Figure 4. MiR-21 enhances As3+-induced Akt activation by downregulating Spry2. (A) As3+ induces miR-21 expression in BEAS-2B cells. The cells were cultured in the presence or absence of 20 μM As3+ for 6 h. The expression levels of miR-21 were determined by real-time PCR. (B) Overexpression of miR-21 precursor activates Akt and induces EZH2 S21 phosphorylation. Cells were transfected with 100 nM control miRNA or miR-21 precursor. EZH2 phosphorylation and Akt activation were determined by western blotting 24 h after transfection. (C) BEAS-2B cells were transfected with 30 nM anti-miR-21 (miR-21 inhibitor). Twenty-four hours later, the cells were incubated in the presence or absence of 20 μM As3+ for 2 h. EZH2 S21 phosphorylation and Akt activation were determined in cell lysates by western blotting. (D) Overexpression of miR-21 precursor downregulates Spry2. BEAS-2B cells were transfected with 100 nM control miR or 100 nM miR-21 precursor. The protein levels of PTEN, PCDC4 and Spry2 were determined 24 h after transfection. Data are representative of three experiments.
Figure 5. As3+ induces cytosolic localization of S21-phosphorylated EZH2. (A) Immunofluorescent staining of EZH2 in control cells or cells treated with 20 μM As3+ for 2 h. (B) Immunofluorescent staining of S21-phosphorylated EZH2 (pEZH2) in cells cultured in the presence or absence of 20 μM As3+ for 2 h. Note the punctuation pattern of pEZH2 in the cytoplasm. (C) Nuclear or cytosolic localization of EZH2 and S21-phosphorylated EZH2 as determined by cellular fractionation. The purity of cytosolic fraction and nuclear fraction was validated by detecting GAPDH and Histone H3, respectively. The arrows indicate pEZH2; the blank triangle on the light of the top panel indicates non-specific bands in the nuclear fractions. Data are representative of three experiments.

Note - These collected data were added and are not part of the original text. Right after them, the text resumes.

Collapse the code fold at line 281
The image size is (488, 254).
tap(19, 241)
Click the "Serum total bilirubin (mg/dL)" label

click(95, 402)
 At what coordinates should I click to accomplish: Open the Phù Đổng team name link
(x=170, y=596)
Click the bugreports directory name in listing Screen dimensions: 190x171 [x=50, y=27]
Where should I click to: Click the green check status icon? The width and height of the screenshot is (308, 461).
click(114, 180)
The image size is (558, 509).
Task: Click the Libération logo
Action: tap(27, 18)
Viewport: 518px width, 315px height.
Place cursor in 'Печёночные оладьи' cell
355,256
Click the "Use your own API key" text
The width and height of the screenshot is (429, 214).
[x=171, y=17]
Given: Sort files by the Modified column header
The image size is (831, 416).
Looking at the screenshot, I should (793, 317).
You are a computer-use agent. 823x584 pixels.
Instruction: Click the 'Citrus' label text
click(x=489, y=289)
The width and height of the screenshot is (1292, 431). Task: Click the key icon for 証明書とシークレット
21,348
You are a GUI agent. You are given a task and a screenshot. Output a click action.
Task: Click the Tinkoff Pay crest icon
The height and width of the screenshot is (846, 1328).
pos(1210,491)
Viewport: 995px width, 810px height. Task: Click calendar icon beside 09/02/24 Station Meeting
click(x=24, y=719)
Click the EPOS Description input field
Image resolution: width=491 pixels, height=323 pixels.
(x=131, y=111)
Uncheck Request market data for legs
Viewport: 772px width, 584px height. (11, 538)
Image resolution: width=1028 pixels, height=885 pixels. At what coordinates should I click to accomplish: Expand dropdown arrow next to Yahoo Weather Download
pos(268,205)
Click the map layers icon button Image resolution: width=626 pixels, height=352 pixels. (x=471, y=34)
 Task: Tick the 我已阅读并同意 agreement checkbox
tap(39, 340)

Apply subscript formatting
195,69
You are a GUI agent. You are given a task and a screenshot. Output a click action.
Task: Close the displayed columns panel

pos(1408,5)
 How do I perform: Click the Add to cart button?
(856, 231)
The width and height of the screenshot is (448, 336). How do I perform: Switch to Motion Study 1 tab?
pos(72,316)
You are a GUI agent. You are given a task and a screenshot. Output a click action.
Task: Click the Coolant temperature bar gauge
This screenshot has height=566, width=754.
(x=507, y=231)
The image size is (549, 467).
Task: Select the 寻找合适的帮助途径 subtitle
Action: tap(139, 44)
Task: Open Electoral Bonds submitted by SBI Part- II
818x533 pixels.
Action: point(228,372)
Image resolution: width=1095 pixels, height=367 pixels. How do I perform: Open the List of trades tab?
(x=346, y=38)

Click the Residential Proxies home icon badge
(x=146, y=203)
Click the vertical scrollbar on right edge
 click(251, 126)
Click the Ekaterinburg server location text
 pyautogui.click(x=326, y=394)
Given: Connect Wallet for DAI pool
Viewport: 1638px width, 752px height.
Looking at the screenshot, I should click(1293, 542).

Figure 6. Signaling cascade of As3+-induced EZH2 S21 phosphorylation. In response to As3+ treatment, activated JNK phosphorylates STAT3 at S727 to enhance the transcriptional activity of STAT3, leading to increased expression of miR-21, which, in turn, downregulates the expression of Spry2, a negative regulator of Akt signaling. The activated Akt phosphorylates EZH2 at S21, possibly causing the dissociation of PRC2 complex from chromatin and the cytosolic localization of S21-phosphorylated EZH2. JNK-activated STAT3 may also upregulate the expression of IKBKE, which can directly phosphorylate and activate Akt (dashed arrows), leading to EZH2 S21 phosphorylation. Following Akt-dependent phosphorylation on S21, the phosphorylated EZH2 may weaken H3K27me3 in nuclei or, alternatively, activate oncogenes, such as Vav1, as previously suggested, in the cytoplasm.